Most commonly Used Hadoop Commands With Examples
In this tutorial, we are going to study the most commonly used commands in Hadoop. These commands help in performing several HDFS file operations. These comprise copying a file, moving a file, showing the contents of the file, creating directories, etc. So let us begin with an introduction and then we will see different commands in Hadoop with examples.
Hadoop stores petabytes of data using HDFS. HDFS is a distributed file system that stores structured to unstructured data. It provides redundant storage for files having a humongous size. There are several commands to perform different file operations. Let us take a look at some of the important Hadoop commands.
List of Hadoop Commands
Command Name: version
Command Usage: version
- hadoop version
Description: Version command Shows the version of Hadoop installed.
Command Name: mkdir
Command Usage: mkdir <path>
- hdfs dfs -mkdir /ram/mrv1
Description: This command takes the <path> as an argument and creates the directory.
Command Name: ls
Command Usage: ls <path>
- hdfs dfs -ls /user
Description: This command displays the contents of the directory specified by <path>. It displays the name, permissions, owner, size, and modification date of each entry.
- hdfs dfs -ls -R /user
Description: This command works like ls but displays entries in all the subdirectories recursively.
Command Name: put
Command Usage: put <localsrc> <dest>
- hdfs dfs -put /home/sample.txt /user/dir1
Description: This command copies the file in the local filesystem to the file in DFS.
5. copyFrom Local
Command Name: copyFrom Local
Command Usage: copyFrom Local <localsrc> <dest>
- hdfs dfs -copyFromLocal /home/sample /user/dir1
Description: This command is the same as put command. But the source should refer to local files.
Command Name: get
Command Usage: get <src> <localdest>
- hdfs dfs -get /user/dir1 /home
Description: This Hadoop shell command copies the file in HDFS identified by <src> to file in local file system identified by <localdest>
- hdfs dfs -getmerge /user/dir1/sample.txt /user/dataflair/dir2/sample2.txt /home/sample1.txt
Description: This command retrieves all files in the source path entered by the user in HDFS and merges them into one single file created in the local file system identified by the local destination.

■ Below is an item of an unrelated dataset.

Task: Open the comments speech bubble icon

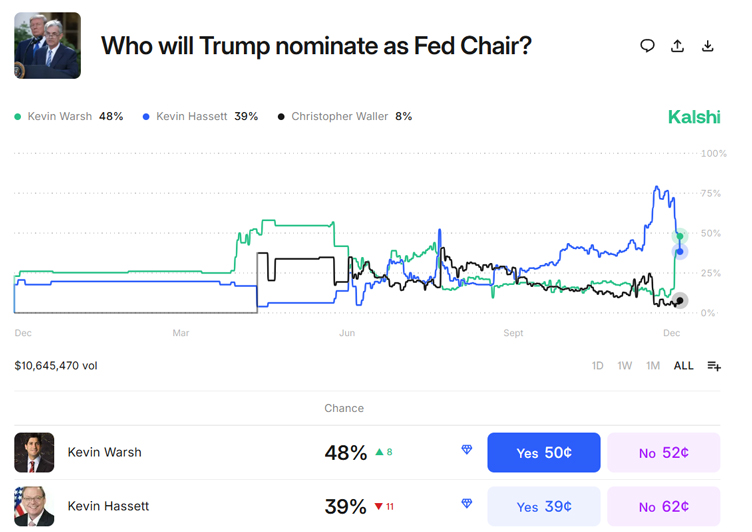Action: (x=648, y=46)
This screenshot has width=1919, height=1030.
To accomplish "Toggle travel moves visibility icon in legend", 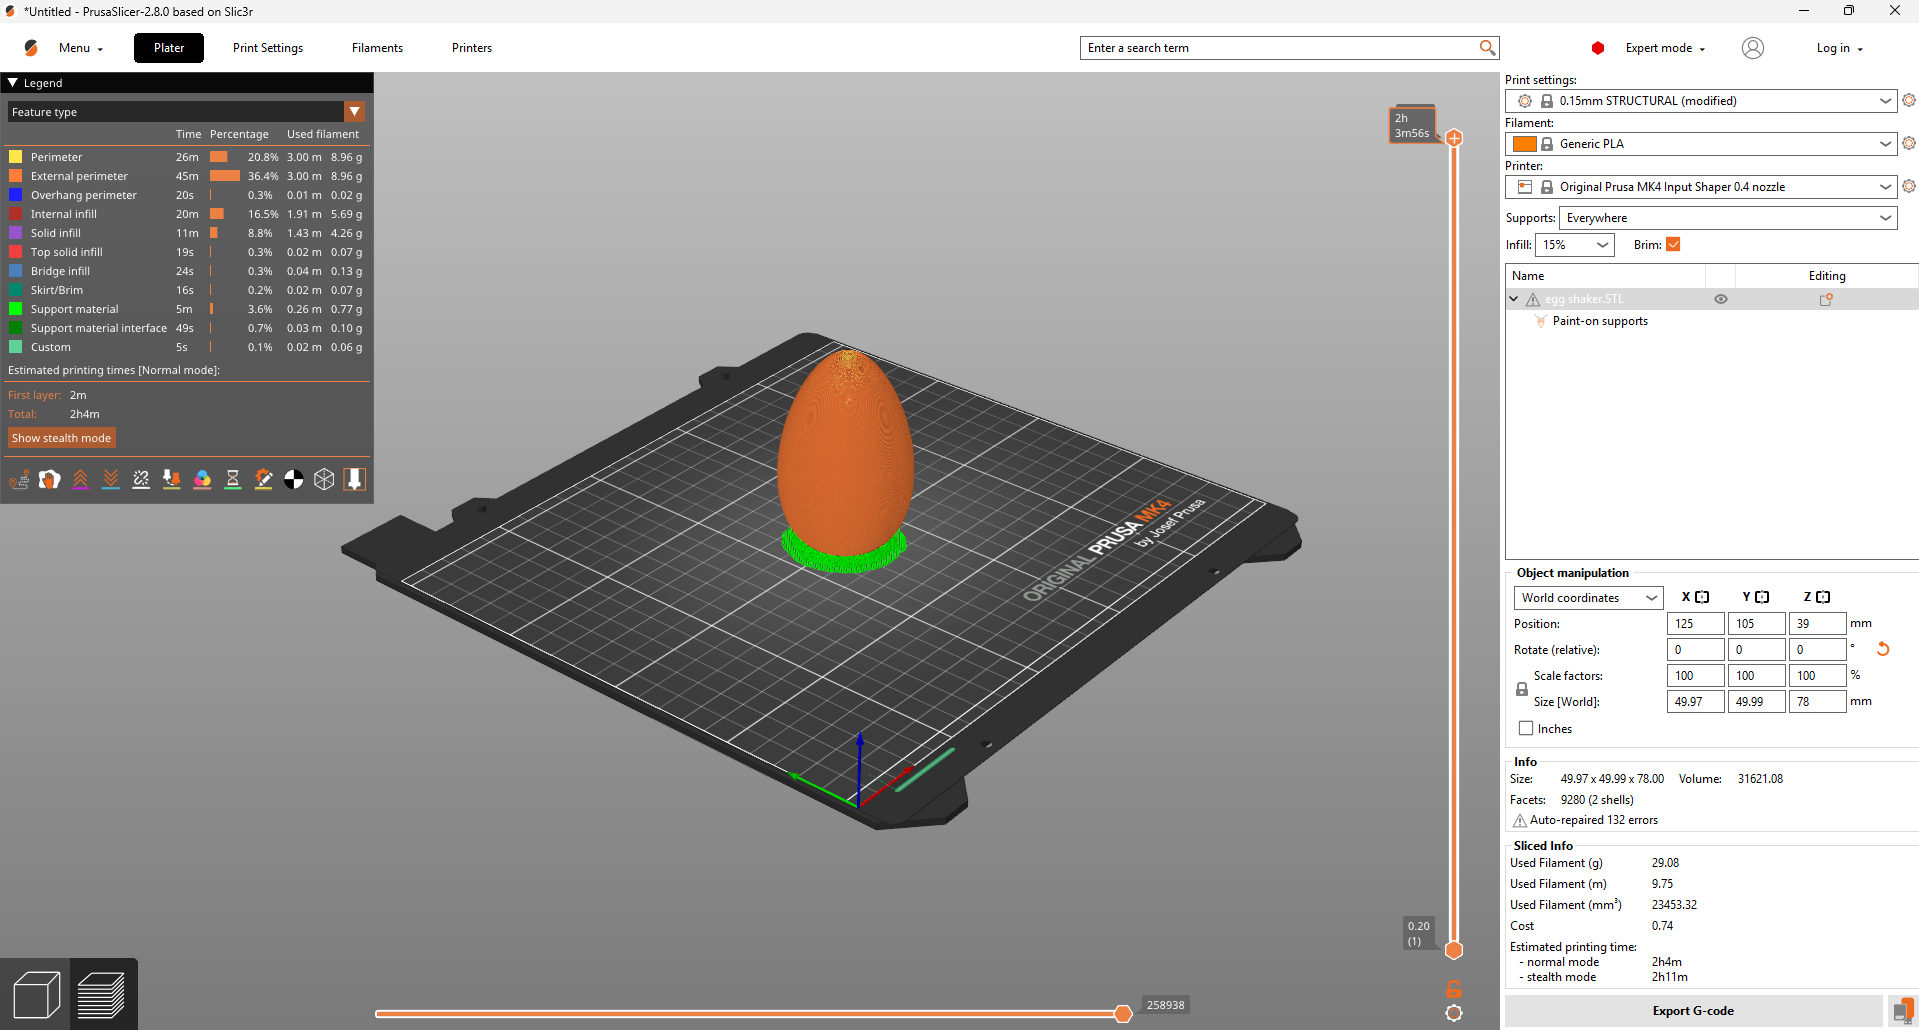I will (19, 480).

- hadoop fs –getfacl /user/dir1
- hadoop fs –getfacl -R /user/dir1
Description: This Hadoop command shows the Access Control Lists (ACLs) of files and directories. This command is used to display default ACL if the directory contains the same.

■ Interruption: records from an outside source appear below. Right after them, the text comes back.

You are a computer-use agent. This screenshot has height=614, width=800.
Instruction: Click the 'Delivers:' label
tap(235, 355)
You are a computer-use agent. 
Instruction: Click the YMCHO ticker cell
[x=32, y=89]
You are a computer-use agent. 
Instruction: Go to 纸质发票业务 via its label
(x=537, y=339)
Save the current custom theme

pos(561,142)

Options : -R: It recursively displays a list of all the ACLs of all files and directories.
- hadoop fs –getfattr –d /user/dir1
Description: This HDFS command displays if there are any extended attribute names and values for the specified file or directory.
Options:-R: It shows the attributes for all files and directories recursively. -n name: It displays the named extended attribute value. -d: It displays all the extended attribute values associated with the pathname. -e encoding: Encodes values after extracting them. The acceptable coded forms that are “text”, “hex”, and “base64”. The values which are encoded as text strings get enclosed with double quotes (” “). It uses prefix 0x for hexadecimal conversion. And 0s for all the values which get coded as base64.
Command Name: copyToLocal
Command Usage: copyToLocal <src> <localdest>
- hdfs dfs -copyToLocal /user/dir1 /home
Description: It is similar to get command. Only the difference is that in this the destination of the copied file should refer to a local file.
Command Name: cat
Command Usage: cat <file-name>
- hdfs dfs -cat /user/cloudera/dezyre1/sample1.txt
Description: This HDFS command displays the contents of the file on the console or stdout.
Command Name: mv
Command Usage: mv <src> <dest>
- hdfs dfs -mv /user/dir1/sample.txt /user/dir2
Description: This shell command moves the file from the specified source to the destination within HDFS.
Command Name: cp
Command Usage: cp <src> <dest>
- hdfs dfs -cp /user/dir2/sample1.txt /user/dir1
Description: This shell command copies the file or directory from the given source to the destination within HDFS.
There are several commands in “$HADOOP_HOME/bin/hadoop fs” other than what we have learned in this tutorial. What we have covered are the most commonly used basic commands to get started. If you are fixed somewhere then type the following:
- $HADOOP_HOME/bin/hadoop fs -help command-name
This will show a short usage summary of the command specified.